Sprawling clusters of stalls line both sides of Srinakarin Soi 55 on its final run-up to the expansive Suan Luang Rama IX park, a pocket of green in this part of the city. This far down the soi, as the roaring main road traffic quietens to a slight hum, the atmosphere is very local but decidedly affluent – take a peek at some of the huge properties on either side of the street!
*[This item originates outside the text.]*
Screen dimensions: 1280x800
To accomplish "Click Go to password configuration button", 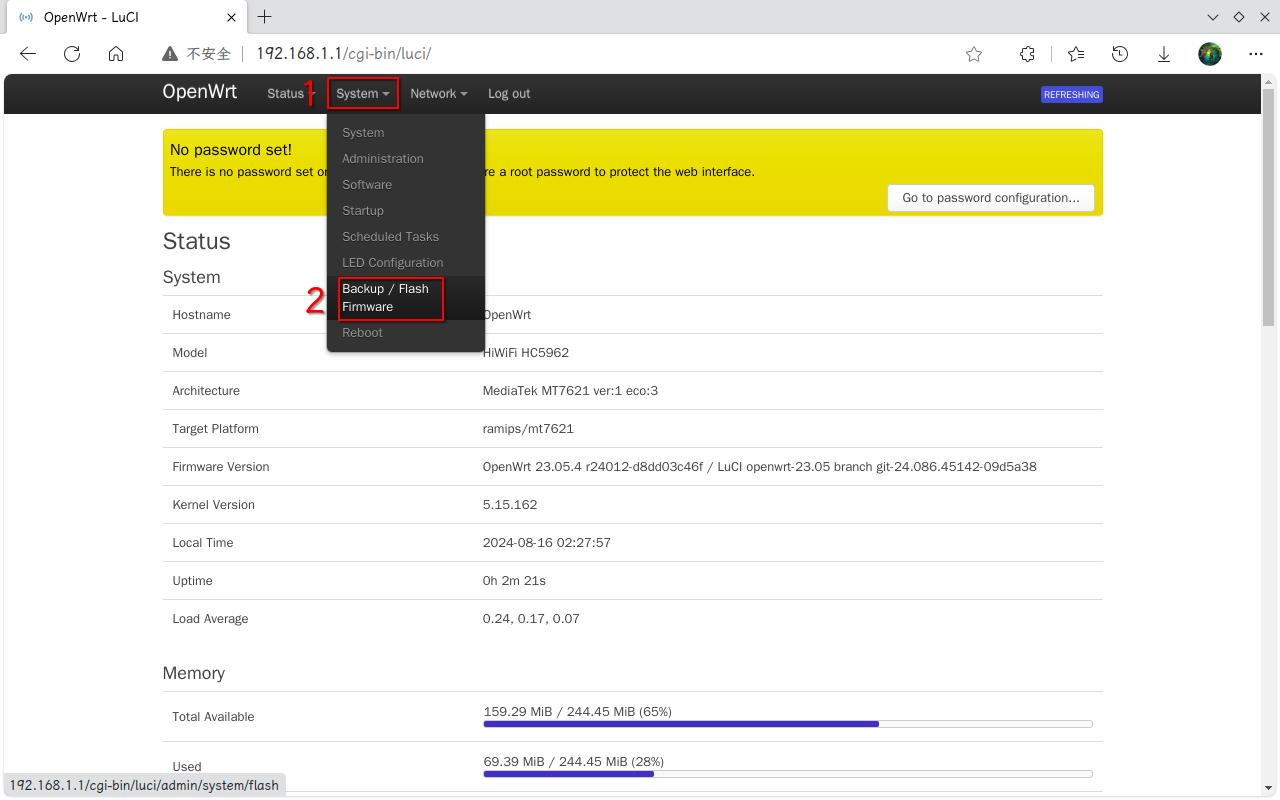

On one side of the soi a number of large self-contained markets tout a fantastic selection of fresh fruit, vegetables, meat, fish and seafood – this is the place to come for European varieties of vegetables like bell peppers and aubergines, which are often difficult to find in regular local Thai wet markets. Other stalls setting the tone of this health-conscious market offer fruit juices – freshly squeezed and the likes of grape and passion fruit, rather than just the ubiquitous orange topped up with salt and sugar – and gac fruits abound too, not often seen outside of floating markets including Khlong Lat Mayom and Bang Nampheung. Among the other surprises are plenty of western snacks that appear well-execute – think croissants, macaroons and brownies – plus of course heaps of Thai sweets: kanom tuay, kanom krok and the like.
What makes the market is that there is a real family atmosphere to the whole place. When friends first referred to it as a farmers’ market I was skeptical – but in fact it’s the closest I’ve found in Thailand to a European-style weekend farmers’ market. This is born both of the food and the overall ambience, plus the selection of other goods on sale – everything from clothes to CDs, beaded jewellery to shampoo, crockery and kitchenware to bric-a-brac, second-hand books to vintage wardrobes, vases, typewriters and wine demijohns. Completing the friendly, relaxed atmosphere, groups of family and friends are to be found sat around eating, though you’d have to be up early to do the same!
My favourite area is a collection of stalls, on the right-hand side of the soi as you approach from Srinakarin, under quaint wooden structures topped with straw-thatch-topped roofs. Chilled English-language pop tunes selected for their slow tempo float through the air (even if the explicit version of ‘Tonight I’m Loving You’ did come on at one point) as you browse under the shade of large trees. Concrete slabs make for pathways through an otherwise gravelled space which, together with the trees, the wooden stall structure and the bamboo fencing that provides a border on one side with neighbouring houses, give the strong feeling of being in a park – clever, given the close proximity to Rama IX park itself.
At the far end, beneath a simple wall-less A-frame structure, five small wooden tables are topped with the simplest of hand-crafted pretty floral tablecloths – we’re talking cuts of repurposed fabric. A small raised bamboo platform makes for a space for a teenager to lay and relax next to the fan, while others stop for an iced coffee. Prices are honest, around the twenty-baht mark – less than what you’ll pay nowadays at some street stalls that don’t even offer seating. But this is Thailand, and a coffee shop can’t just be a coffee shop, so the one-woman joint also acts as an informal, order-what-you-like stir-fry restaurant. Families with young kids stop for a sit down and a bite to eat, while old ladies sit gossiping and reading magazines – the latter a rare sight in itself in Thailand.
To get here, from the Villa Market end of the Paradise Park shopping centre keep walking down Srinakarin Soi 55, over the canal bridge and past the Rahmatul-Islam Mosque, until you have the park entrance in sight and stalls have begun to appear on both sides of you. It’s about a twenty-minute walk; you could instead jump on a motorbike taxi from the top of the soi for 10 baht. The closest BTS station is Udomsuk, from where you’ll need to take a taxi or motorbike taxi to Srinakarin Soi 55. The market runs every day, but later and longer at the weekend – things kick off around 5am and are winding down by 9am on weekdays, and by around 11am on Saturdays and Sundays.